Asynchronous batch coding
Coding a large volume of data.
In addition to real-time coding of single records and small batches of data, the Coding Service has been designed to code large datasets through asynchronous batching (that is, returning data after a short period of time).
The asynchronous service can be used for as little as one record, up to millions of records.
Note: Asynchronous batch coding should be used if you need to code or recode a large volume of data. While it is the most efficient method of coding larger datasets, it is not real-time, and may be subject to queueing during high load periods.

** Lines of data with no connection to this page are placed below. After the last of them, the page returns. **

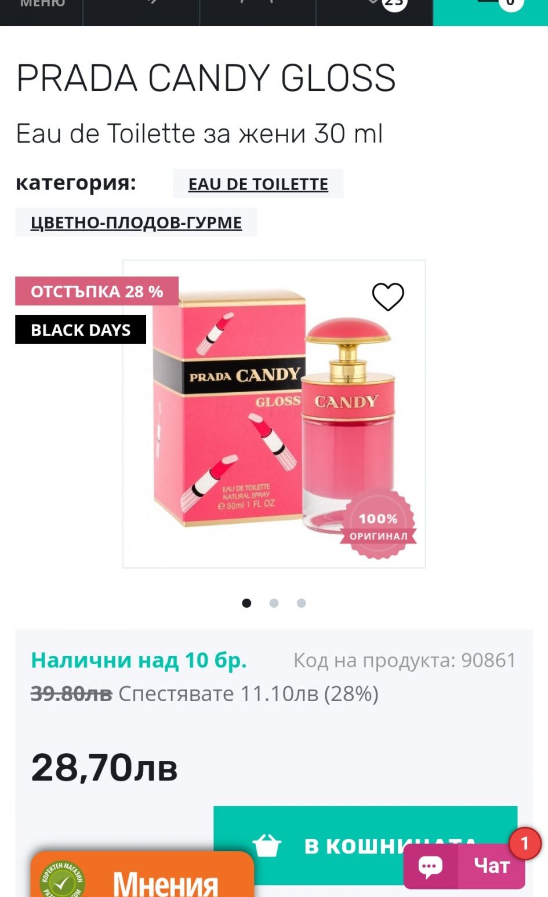Open the chat speech bubble icon
Screen dimensions: 548x897
pos(430,866)
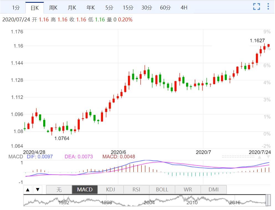The height and width of the screenshot is (210, 275).
Task: Choose the DMI indicator
Action: pos(214,190)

Getting an upload URL for input data to a batch coding operation
This endpoint is used to create an asynchronous batch inference operation. The API will return a location where you can upload your input file and begin your batch inference operation.
Request syntax
Depending on whether you are specifying a model against which to code your records, your request will follow one of the following formats:
1. Coding records against the latest model
POST /v1/topics/{topic}/batch-code HTTP/1.1
Host: string
Content-type: application/json
Authorisation: string
2. Coding records against a specific model
POST /v1/topics/{topic}/models/{model}/batch-code HTTP/1.1
Host: string
Content-type: application/json
Authorisation: string
topic | The uriName of the topic against which the record is coded. This can be acquired by listing the available topics. Required: Yes |
---|---|
model | The model GUID for the model you would like to use to code records. This can be acquired by listing the available models for your topic. Required: No |
Request body
The request does not have a request body.
Response syntax
HTTP/1.1 200 OK
Content-type: application/json
{
"requestUploadUrl": "string",
"operationId": "string",
"bucketKmsKeyArn": "string"
}
If the action is successful, the service sends back an HTTP 200 response. The following data is returned in JSON format by the service:
requestUploadUrl | A URL where the records file is to be uploaded. Type: String |
---|---|
operationId | The identifier of the operation, to be used to check the status of this job. This must be recorded at this point to maintain access to the operation. Type: String, in GUID format. |
bucketKmsKeyArn | A parameter used by the ABS system to ensure the operation’s input data is from the same user who created the operation. This must be passed into the x-amz-server-side-encryption-aws-kms-key-id header when uploading your input file. Type: String |
Errors
For information about the errors that are common to all actions, see Errors and suggested actions.
Examples
Creating a new operation to code against the latest model for occupation:
Sample Request
POST /v1/topics/osca/batch-code HTTP/1.1
Host: https://partner-coder.api.abs.gov.au
Content-Type: application/json
Authorisation: example token
Sample Response
HTTP/1.1 200 OK
Content-type: application/json
{
"requestUploadUrl": "https://domain/endpoint?queries",
"operationId": "00000000-0000-0000-0000-000000000000",
"bucketKmsKeyArn": "xyz"
}
Creating a new operation to code against a specified model:
Sample Request
POST /v1/topics/anzsco/models/GUID/batch-code HTTP/1.1
Host: https://partner-coder.api.abs.gov.au
Content-Type: application/json
Authorisation: example token
Sample Response
HTTP/1.1 200 OK
Content-type: application/json
{
"requestUploadUrl": "https://domain/endpoint?queries",
"operationId": "00000000-0000-0000-0000-000000000000",
"bucketKmsKeyArn": "xyz"
}
Uploading data for inference
Once you have created an inference operation, you will need to upload your data to the provided requestUploadUrl. This is a pre-signed HTTP request which is managed by the AWS S3 server, and the expected input is outlined below.
Request Syntax
PUT requestUploadUrl HTTP/1.1
x-amz-server-side-encryption: aws:kms
x-amz-server-side-encryption-aws-kms-key-id: string
{ "recordId": "string", "occp_text": "string", "tasks_text": "string" }
...
requestUploadUrl | The location where the input file is being uploaded. This is provided when you first create the inference operation. Type: String |
---|
Please note: the x-amz-server-side-encryption header is not variable and should always have the value aws:kms.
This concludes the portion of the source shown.